It seems that big mathematical advances are like buses – you wait ages for one, and then two come along at once. Also revealed yesterday was a proof of the odd Goldbach conjecture: that all odd numbers greater than 7 can be written as the sum of exactly three odd primes. The proof is contained in Major arcs for Goldbach’s theorem, a paper submitted to the arXiv by Harald Helfgott, who’s a mathematician at the École Normale Supérieure in Paris. This new paper completes the work started in Helfgott’s previous paper, Minor arcs for Golbach’s problem, published last year.

The strong Goldbach conjecture states that every even number can be written as the sum of two primes. This is still unproven, and remains one of the long-standing unproven results in number theory. Sadly, it’s the opinion of Terence Tao, among others, that the method used to prove the weak conjecture probably won’t work on the strong conjecture.

The paper: Major arcs for Goldbach’s theorem by Harald Helfgott

via Terry Tao on Google+

5 Responses to “All odd integers greater than 7 are the sum of three odd primes!”

  1. Avatar Christian Perfect

    There’s been a bit of confusion over what exactly has been proved, due to the existence of two different formulations of “weak Goldbach conjecture”.

    The first, which I used for the title of this post and which came up the most often when I searched for “odd Goldbach conjecture”, goes as follows:

    Every odd integer greater than $7$ is the sum of three odd primes.

    The second, which Helfgott used in the abstract to “major arcs…”, and appears elsewhere in the literature, is:

    Every odd integer greater than $5$ is the sum of three primes.

    There are two differences: first of all, there’s no way of writing $7$ as the sum of three odd primes, but $7 = 3+2+2$, which is why the second formulation says “greater than $5$”.
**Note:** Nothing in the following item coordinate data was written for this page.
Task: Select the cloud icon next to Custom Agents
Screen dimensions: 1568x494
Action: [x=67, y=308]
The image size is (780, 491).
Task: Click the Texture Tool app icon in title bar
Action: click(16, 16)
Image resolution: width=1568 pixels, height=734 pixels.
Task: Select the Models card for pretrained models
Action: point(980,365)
    Secondly, the first formulation is a bit stronger than the second: it says you can always get away without using $2$ for bigger odd numbers. Clearly the “three primes” version of the statement follows from the “three odd primes” version, but it isn’t obvious that it works the other way round – might there be a big number which can be written as “odd prime + 4”, but not as the sum of three odd primes?

    Relinde Jurrius pointed out the existence of the different formulations to us on Twitter (I didn’t read the abstract very closely, it turns out!) and asked if they were equivalent. After much asking around, Harald Helfgott himself commented on Peter’s Google+ thread to reassure us:

    People, please don’t worry. I address this issue in pages 114-115 of the paper. I prove both versions of the conjecture, at the cost of about three lines of extra work.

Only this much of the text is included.